▸ **Requirement**
Count the lines below that contain the word "computer" and give only that number.

▸ **Supplied records**
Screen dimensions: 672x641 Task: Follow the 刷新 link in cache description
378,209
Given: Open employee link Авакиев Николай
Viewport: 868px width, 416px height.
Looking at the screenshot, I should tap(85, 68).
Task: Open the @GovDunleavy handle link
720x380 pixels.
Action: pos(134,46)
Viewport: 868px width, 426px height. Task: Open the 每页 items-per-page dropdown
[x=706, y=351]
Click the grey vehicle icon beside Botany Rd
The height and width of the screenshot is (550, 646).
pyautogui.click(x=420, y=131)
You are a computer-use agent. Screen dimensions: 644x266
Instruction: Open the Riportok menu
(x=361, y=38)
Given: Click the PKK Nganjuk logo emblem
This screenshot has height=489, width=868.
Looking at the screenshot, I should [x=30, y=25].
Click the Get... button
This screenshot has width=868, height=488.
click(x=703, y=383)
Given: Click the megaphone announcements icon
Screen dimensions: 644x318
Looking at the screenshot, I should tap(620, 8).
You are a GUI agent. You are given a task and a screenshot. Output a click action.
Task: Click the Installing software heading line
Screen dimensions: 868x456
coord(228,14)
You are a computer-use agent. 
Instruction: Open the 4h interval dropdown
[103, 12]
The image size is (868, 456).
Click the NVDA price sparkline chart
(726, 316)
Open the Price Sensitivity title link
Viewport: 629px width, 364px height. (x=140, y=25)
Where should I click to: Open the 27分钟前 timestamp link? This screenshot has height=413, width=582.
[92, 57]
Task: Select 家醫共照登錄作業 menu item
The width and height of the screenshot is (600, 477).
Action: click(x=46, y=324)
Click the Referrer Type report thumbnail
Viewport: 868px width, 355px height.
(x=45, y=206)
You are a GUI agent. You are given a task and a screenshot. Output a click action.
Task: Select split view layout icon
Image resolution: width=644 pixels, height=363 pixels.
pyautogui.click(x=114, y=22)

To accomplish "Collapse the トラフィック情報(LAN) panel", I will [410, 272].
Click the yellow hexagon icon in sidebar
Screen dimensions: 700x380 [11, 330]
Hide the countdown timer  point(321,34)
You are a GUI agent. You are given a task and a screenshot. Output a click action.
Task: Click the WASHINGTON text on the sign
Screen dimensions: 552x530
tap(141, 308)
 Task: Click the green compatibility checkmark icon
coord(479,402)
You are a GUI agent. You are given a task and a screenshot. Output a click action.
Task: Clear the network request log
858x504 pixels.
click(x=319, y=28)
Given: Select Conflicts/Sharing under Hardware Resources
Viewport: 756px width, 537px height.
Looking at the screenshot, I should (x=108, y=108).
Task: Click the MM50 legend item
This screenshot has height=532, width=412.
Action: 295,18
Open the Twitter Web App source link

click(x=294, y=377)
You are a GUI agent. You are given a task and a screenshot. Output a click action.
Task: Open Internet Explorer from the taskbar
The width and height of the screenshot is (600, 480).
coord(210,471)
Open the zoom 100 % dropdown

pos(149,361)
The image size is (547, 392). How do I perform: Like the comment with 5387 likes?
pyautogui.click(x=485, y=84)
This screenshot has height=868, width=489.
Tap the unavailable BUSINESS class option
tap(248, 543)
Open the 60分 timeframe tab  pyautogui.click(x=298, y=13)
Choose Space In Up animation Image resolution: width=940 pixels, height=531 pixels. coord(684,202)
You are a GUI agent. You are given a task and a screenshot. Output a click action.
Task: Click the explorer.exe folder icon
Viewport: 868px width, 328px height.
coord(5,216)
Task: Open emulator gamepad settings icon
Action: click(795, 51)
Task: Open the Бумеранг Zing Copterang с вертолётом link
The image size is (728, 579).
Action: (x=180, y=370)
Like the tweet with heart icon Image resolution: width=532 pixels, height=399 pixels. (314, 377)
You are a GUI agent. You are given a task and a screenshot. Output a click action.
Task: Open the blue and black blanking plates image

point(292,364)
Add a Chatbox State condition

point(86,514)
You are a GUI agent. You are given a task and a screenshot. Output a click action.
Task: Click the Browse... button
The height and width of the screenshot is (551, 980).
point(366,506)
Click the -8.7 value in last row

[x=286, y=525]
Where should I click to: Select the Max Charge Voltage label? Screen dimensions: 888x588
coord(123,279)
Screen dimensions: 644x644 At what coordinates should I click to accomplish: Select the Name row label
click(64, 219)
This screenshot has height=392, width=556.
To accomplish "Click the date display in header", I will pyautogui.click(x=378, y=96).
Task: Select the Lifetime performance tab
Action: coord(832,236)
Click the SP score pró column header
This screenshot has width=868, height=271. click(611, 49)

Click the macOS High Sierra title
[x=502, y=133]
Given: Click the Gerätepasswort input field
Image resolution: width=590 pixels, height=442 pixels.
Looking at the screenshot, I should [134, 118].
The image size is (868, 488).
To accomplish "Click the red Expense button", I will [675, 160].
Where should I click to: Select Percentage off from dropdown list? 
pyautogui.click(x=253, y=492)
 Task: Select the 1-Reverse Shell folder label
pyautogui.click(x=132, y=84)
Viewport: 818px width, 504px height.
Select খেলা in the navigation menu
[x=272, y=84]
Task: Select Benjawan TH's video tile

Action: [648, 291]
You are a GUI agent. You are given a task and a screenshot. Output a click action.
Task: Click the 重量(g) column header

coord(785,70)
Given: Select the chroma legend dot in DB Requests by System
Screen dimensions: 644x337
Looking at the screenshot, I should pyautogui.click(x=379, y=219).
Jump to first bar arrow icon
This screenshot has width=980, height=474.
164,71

▸ **Solution**
2